Mosquito-borne diseases remain a significant burden on global public health. Maintenance of mosquito-borne viruses in nature requires a biological transmission cycle that involves alternating virus replication in a susceptible vertebrate and mosquito host. Although infection of the vertebrate host is acute and often associated with disease, continual transmission of these viruses in nature depends on the establishment of a persistent, nonpathogenic infection in the mosquito vector. It is well known that invertebrates rely on small RNA pathways as an adaptive antiviral defense. The canonical antiviral response in these organisms involves dicer enzymes that cleave viral double-stranded RNA replicative intermediates (RIs) into small interfering RNAs (siRNAs; ~21-24 nucleotides). One strand of the siRNA duplex guides the targeting and destruction of complementary viral RNAs when loaded and retained in a multi-protein complex called the RNA-induced silencing complex. Here, we show that mosquito vectors mount a redundant double defense against virus infection mediated by two different small RNA pathways. Specifically, we demonstrate that in addition to a canonical antiviral response mediated by siRNAs, virus infection of the mosquito soma also triggers an antiviral immune pathway directed by ping-pong-dependent PIWI-interacting RNAs (piRNAs; ~24-30 nucleotides). The complexity of mosquito antiviral immunity has important implications for understanding how viruses both induce and modulate RNA-silencing responses in mosquito vectors.

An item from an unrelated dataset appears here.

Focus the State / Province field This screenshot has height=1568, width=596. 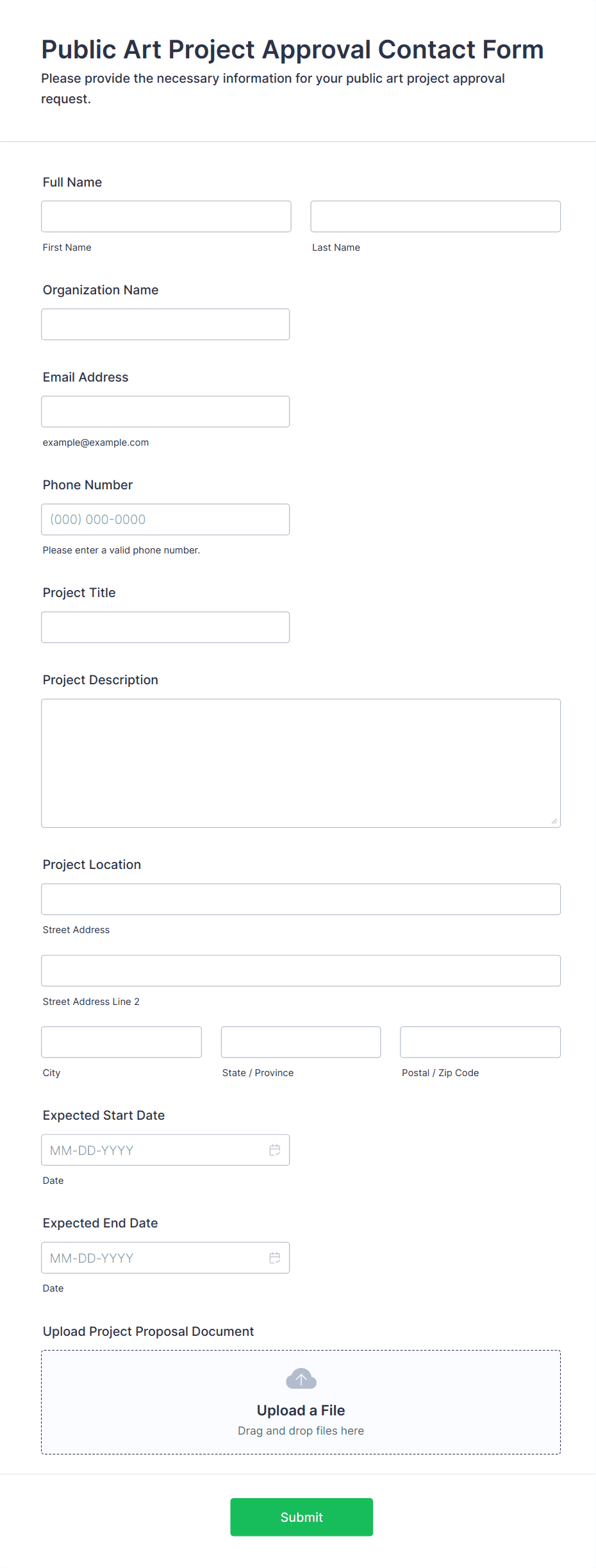tap(301, 1041)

In mammals, viral RIs induce a range of relatively nonspecific antiviral responses. However, it remains unclear if viral RIs also trigger RNA silencing in mammals. Mosquito-borne viruses represent an ideal model for addressing this question as their transmission cycles involve alternating replication in mammalian and invertebrate hosts. Although we report identifying a subset of virus-derived small RNAs that appear to be products of RNA silencing in two mammalian cell lines infected with the mosquito-borne chikungunya virus (CHIKV), our studies suggest these small RNAs have little biological relevance in combating virus infections. Thus, while the accumulation of virus-derived siRNAs is essential to the survival of mosquitoes infected with CHIKV, they appear to have little functional significance in mammalian antiviral immunity.